● **WHAT THE TASK ASKS**: In the pNFS write patch, to which file was the interface to the nfs page cache moved in 2.6.24?

## BEGIN SELECTED TEXT

[pnfs] [PATCH 03/18] pnfs: initialize pnfs pageio for write
andros at umich.edu
andros at umich.edu
Mon Jan 7 15:47:19 EST 2008
From: Andy Adamson <andros at umich.edu>
In 2.6.18.3, there are several write I/O paths through the client code.
In 2.6.24, there is only one write I/O path through the client code. The
interface to the nfs page cache has been re-written. It is now shared between
the read and write code paths, and moved entirely to fs/nfs/pagelist.c.
The pageio is setup in the nfs address_space operations, nfs_readpages and
nfs_writepages. We need to determine if we are performing pNFS or MDS I/O
the pageio code so that we coalese correctly.
The read path (nfs_readpages) can calculate the readahead length and use it
to determine I/O threshold.
The write path (nfs_writepages) receives an address_mapping of all the
outstanding writes to the server (possibly via multiple opens).
Add some housekeeping to struct nfs_pageio_descriptor and some write path
code to the pg_test routine to set the pg_bsize to wsize (to MDS) or
ds_wsize (to pNFS) during page coalescing.
Signed-off by: Andy Adamson<andros at umich.edu>
---
fs/nfs/nfs4filelayout.c | 15 +++++++++++++--
fs/nfs/pnfs.c | 44 ++++++++++++++++++++++++++++++--------------
fs/nfs/pnfs.h | 1 +
fs/nfs/write.c | 4 ++--
include/linux/nfs_page.h | 2 ++
5 files changed, 48 insertions(+), 18 deletions(-)
diff --git a/fs/nfs/nfs4filelayout.c b/fs/nfs/nfs4filelayout.c
index d23a0e4..cbb05d7 100644
--- a/fs/nfs/nfs4filelayout.c
+++ b/fs/nfs/nfs4filelayout.c
@@ -628,14 +628,25 @@ filelayout_gather_across_stripes(struct pnfs_mount_type *mountid)
/*
* filelayout_pg_test(). Called by nfs_can_coalesce_requests()

## END SELECTED TEXT
## BEGIN MATERIAL SUPPLIED

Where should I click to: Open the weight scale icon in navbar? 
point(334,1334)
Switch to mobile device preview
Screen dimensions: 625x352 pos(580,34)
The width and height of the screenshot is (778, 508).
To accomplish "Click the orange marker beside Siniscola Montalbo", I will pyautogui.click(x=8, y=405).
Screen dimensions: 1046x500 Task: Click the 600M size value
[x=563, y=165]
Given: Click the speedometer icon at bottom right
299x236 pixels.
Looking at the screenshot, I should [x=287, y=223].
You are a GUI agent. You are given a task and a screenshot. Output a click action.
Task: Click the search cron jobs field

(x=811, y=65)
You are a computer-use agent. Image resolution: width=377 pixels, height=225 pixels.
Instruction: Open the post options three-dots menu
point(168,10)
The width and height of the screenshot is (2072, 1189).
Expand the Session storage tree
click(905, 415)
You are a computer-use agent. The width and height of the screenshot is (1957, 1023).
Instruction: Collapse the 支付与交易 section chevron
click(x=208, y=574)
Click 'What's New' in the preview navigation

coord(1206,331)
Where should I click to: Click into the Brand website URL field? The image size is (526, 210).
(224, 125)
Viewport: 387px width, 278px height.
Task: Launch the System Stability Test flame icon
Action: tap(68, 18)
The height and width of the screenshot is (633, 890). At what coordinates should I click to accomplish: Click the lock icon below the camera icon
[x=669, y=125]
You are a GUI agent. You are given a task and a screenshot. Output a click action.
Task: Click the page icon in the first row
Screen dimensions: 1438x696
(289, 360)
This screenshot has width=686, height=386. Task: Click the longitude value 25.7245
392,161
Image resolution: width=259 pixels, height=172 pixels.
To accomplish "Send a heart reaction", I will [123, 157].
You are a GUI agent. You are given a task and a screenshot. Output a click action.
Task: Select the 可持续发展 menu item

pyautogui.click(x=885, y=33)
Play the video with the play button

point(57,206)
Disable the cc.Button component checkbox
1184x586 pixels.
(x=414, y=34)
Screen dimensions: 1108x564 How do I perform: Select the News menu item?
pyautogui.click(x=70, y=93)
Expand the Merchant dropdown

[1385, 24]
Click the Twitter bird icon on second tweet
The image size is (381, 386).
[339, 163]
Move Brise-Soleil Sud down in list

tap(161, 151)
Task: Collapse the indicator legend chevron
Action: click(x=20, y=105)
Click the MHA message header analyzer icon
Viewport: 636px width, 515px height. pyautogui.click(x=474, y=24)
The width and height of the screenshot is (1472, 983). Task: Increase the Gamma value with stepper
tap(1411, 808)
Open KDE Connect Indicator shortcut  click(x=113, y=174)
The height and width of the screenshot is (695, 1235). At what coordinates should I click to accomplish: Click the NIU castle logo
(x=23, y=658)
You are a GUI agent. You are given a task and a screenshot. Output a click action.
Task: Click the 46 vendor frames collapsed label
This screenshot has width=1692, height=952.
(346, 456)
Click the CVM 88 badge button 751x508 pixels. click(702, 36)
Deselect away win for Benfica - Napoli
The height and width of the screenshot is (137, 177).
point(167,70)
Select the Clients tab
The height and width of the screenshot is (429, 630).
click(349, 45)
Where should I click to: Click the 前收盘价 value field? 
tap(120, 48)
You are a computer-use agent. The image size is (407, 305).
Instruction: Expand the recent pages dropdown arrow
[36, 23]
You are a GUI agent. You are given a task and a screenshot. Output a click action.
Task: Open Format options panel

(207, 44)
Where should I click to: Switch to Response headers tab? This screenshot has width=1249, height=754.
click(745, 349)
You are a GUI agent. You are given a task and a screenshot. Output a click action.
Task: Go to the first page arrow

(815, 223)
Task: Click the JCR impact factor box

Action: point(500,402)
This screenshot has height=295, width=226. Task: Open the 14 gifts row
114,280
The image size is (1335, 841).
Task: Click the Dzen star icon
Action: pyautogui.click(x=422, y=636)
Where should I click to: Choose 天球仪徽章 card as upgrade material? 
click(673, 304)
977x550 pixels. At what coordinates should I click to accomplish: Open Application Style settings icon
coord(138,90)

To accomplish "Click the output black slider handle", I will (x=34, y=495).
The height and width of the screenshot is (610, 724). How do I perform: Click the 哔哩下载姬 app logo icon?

## END MATERIAL SUPPLIED

● **THE RESPONSE**: fs/nfs/pagelist.c